2.6.5 Simulation and Monitoring
Monitoring techniques are based on the satisfaction test of a formula over an individual simulation trace (signal). The responsibility for exhaustive coverage is delegated to the procedure that generates the traces. The key observation behind efficiency of monitoring performed over simulations is that for large and complex systems, the simulation is generally easier and
66
faster than building a concise representation of global transition systems required for the exhaustive model checking approach. However, since a single simulation generates a single trajectory out of all the possible executions of a system, usually the average values among several simulations need to be considered to achieve the necessary level of confidence in the results obtained. Owing to the fact that the individual monitoring problem targets a single path, linear temporal logics are employed (they are typically extended with quantitative operators evaluating the time-aspects of the trace such as MTL, MITL or STL as discussed in Section 2.5).

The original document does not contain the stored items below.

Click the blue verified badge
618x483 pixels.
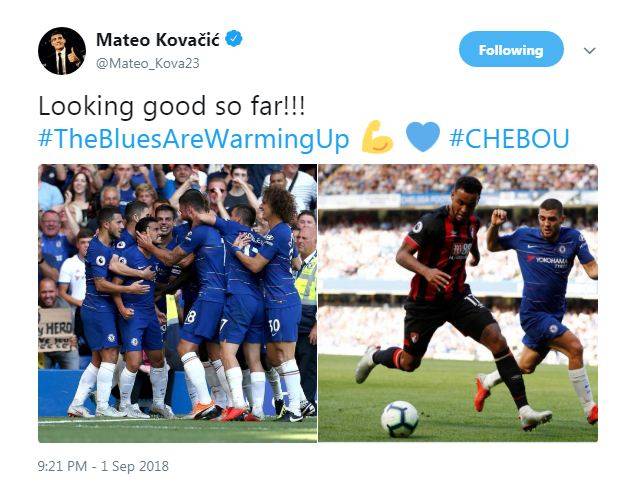(x=234, y=39)
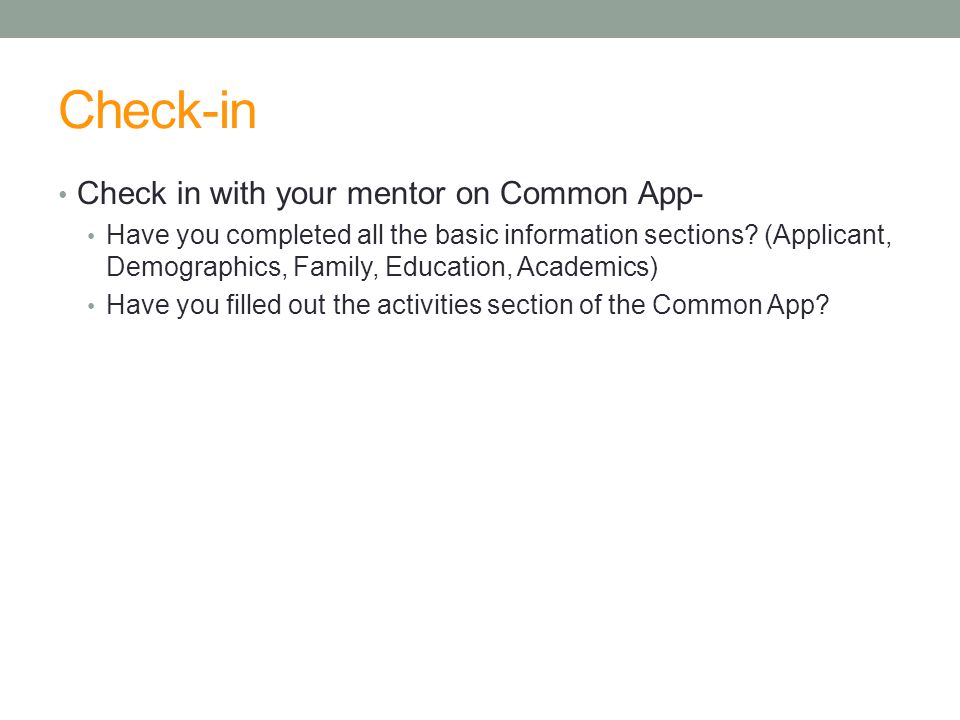Click the bullet marker before "Check in with"
Image resolution: width=960 pixels, height=720 pixels.
click(62, 195)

A possible way to improve the accuracy of monitoring techniques is to employ the statistical model checking [116] that addresses general stochastic systems in terms of statistical inference. It samples the behaviours (simulations) of a model, verifies their conformance with respect to a temporal formula (i.e. performs the membership test), and finally applies a statistical estimation technique to compute an approximate value for the probability that the formula is satisfied. The accuracy of statistical model checking is affected by the accuracy of stochastic simulations techniques that are employed and also by the structure of the model or more precisely by the level of details (initial conditions, parameters, etc.) we have about the system under study.

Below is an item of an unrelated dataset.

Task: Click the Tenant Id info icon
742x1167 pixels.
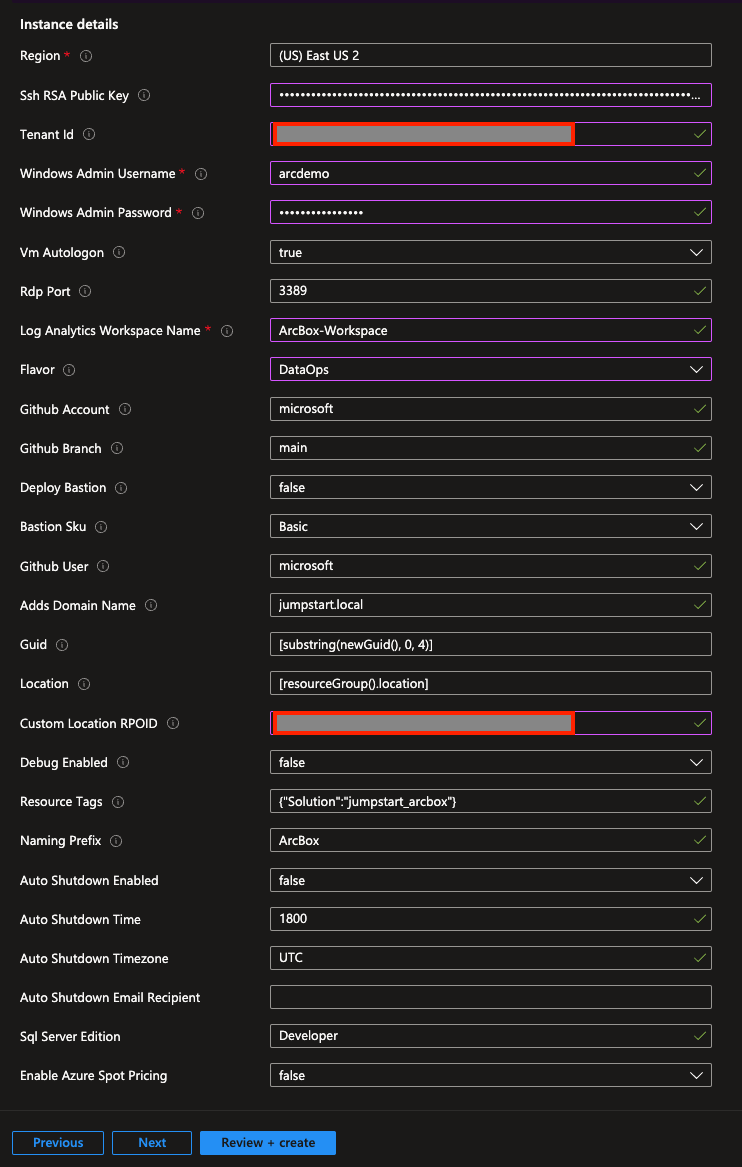Action: click(x=89, y=135)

A comprehensive survey of monitoring techniques is given in [44]. The techniques are divided to two main groups: offline monitoring (working on a generated trace) or online monitoring (working in real time). In the basic setting, the method computes Boolean satisfaction of a formula (e.g., computing the qualitative semantics of STL or STL* over a signal as stated in Sections 2.5.3 and 2.5.4). Additionally, the quantitative semantics (e.g., as of Definition 2.37) can be evaluated. In such a case, we speak about robust monitoring.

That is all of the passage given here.